Royal Marines converged on Falmouth from land and from sea as part of a gruelling Europe-wide fundraiser, |and took time to remember the St Nazaire raid.
To commemorate the 350th anniversary of the founding of the corps in 1664, marines are undertaking challenges involving skiing, cycling, sailing and canoeing, and running, with each leg consisting of 1,664 miles, and raising money for the Royal Marines Charitable Trust.

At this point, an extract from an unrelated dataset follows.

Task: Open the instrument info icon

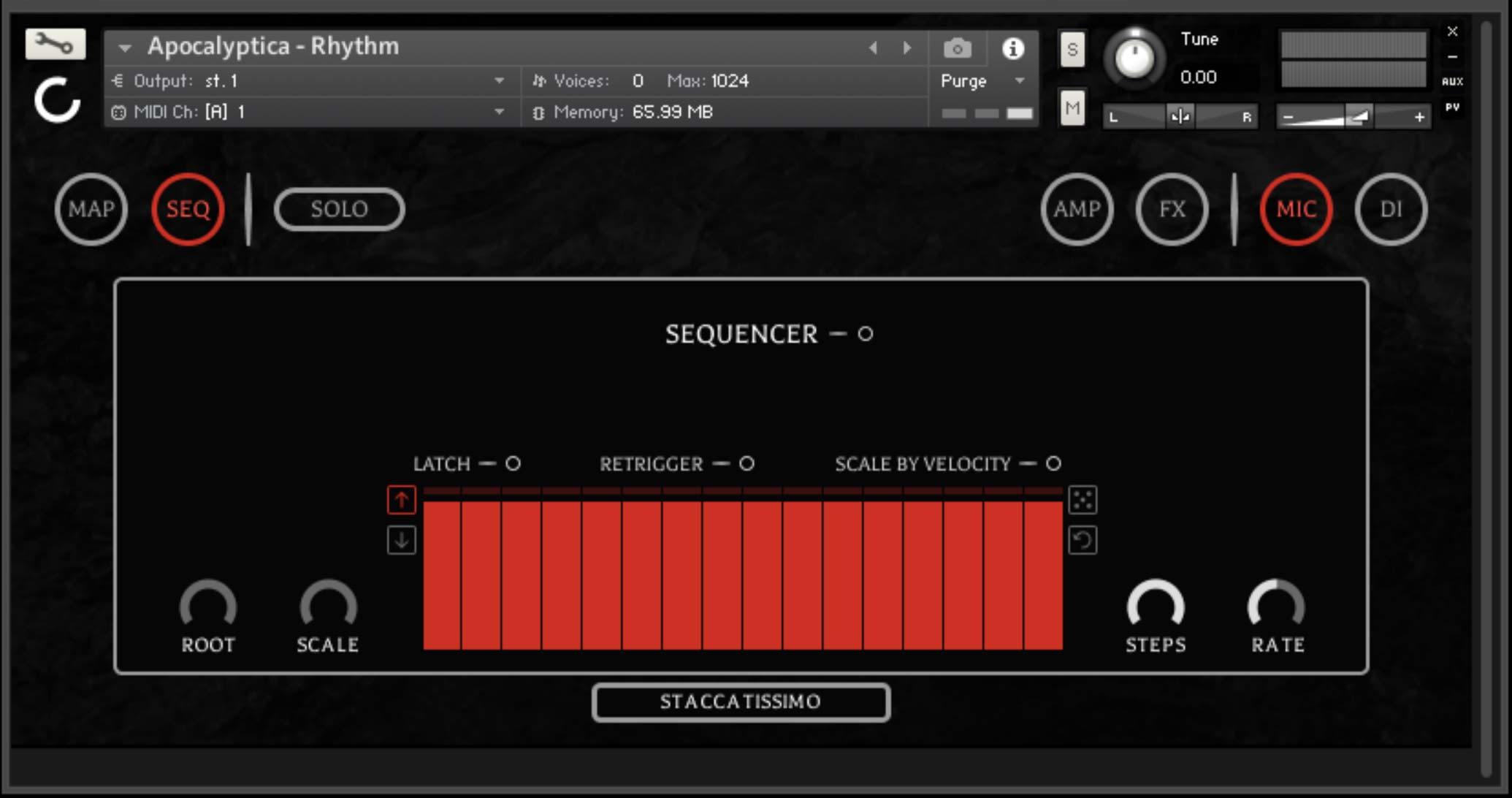Action: coord(1012,49)
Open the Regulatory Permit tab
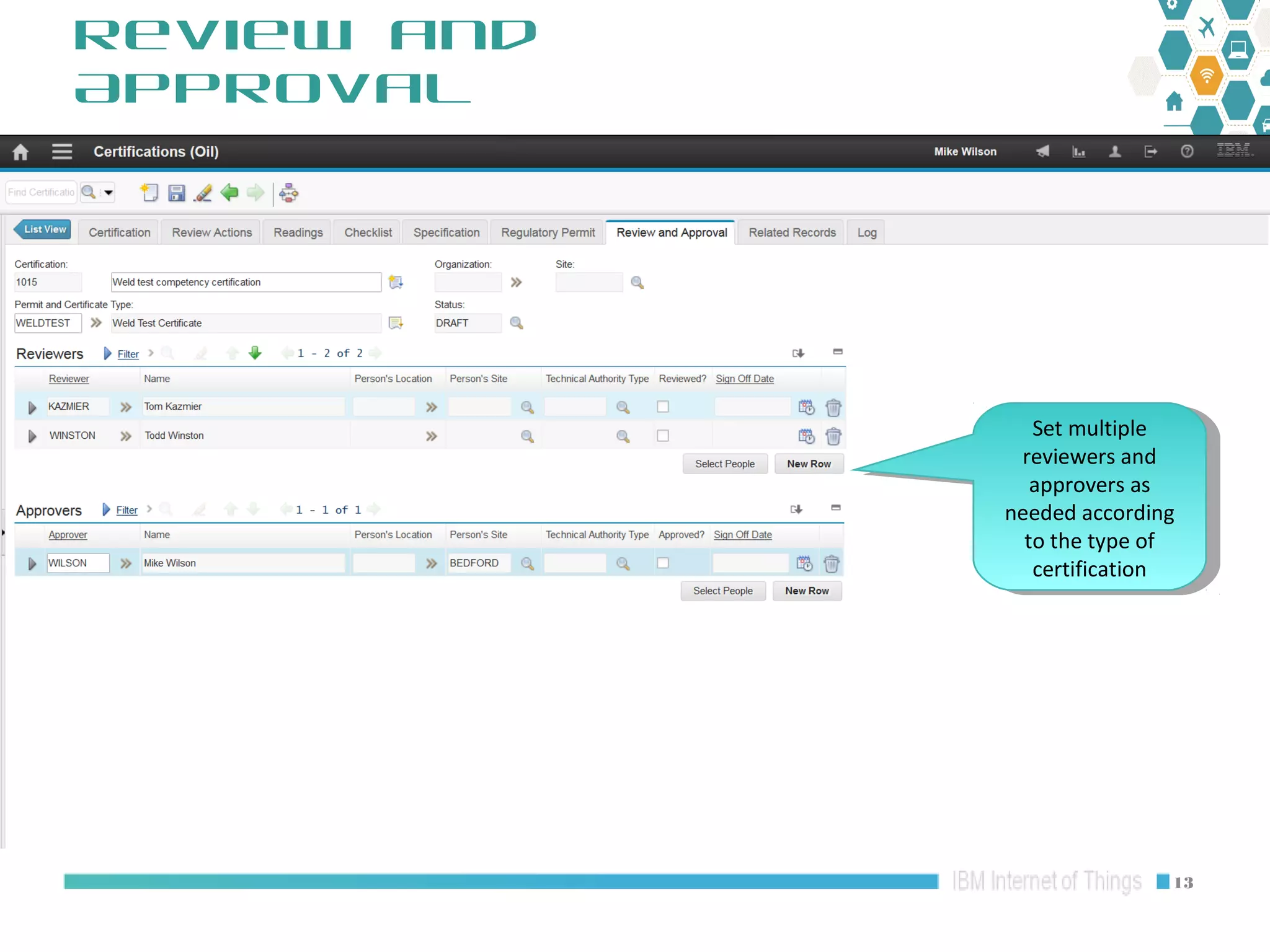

As part of the Plymouth to Falmouth section of the challenge, the corps team of captain Sam Morton, colour sergeant Richard Hayden, corporal Anthony Fairclough, corporal Tom Rounding, lance corporal Matt Robb and marine Tom Barker ran from Truro to Falmouth, while members of 42 commando were due to run to St Mawes before kayaking across the river. However due to logistical issues, they eventually arrived in landing craft.
The men assembled by the St Nazaire Monument on Prince of Wales Pier, where there was a short ceremony attended by the town mayor John Body, which included an address by Major Baz Lewis, officer commanding K Company of 42 Commando, followed by the last post and reveille.
Major Lewis said: “The 1664 Challenge is an extraordinary event, attempting to raise a huge amount of money for a very deserving cause.
“The Royal Marines Commandos, as the UK’s maritime soldiers, have a natural link to Falmouth, through events such as the St Nazaire Raid.”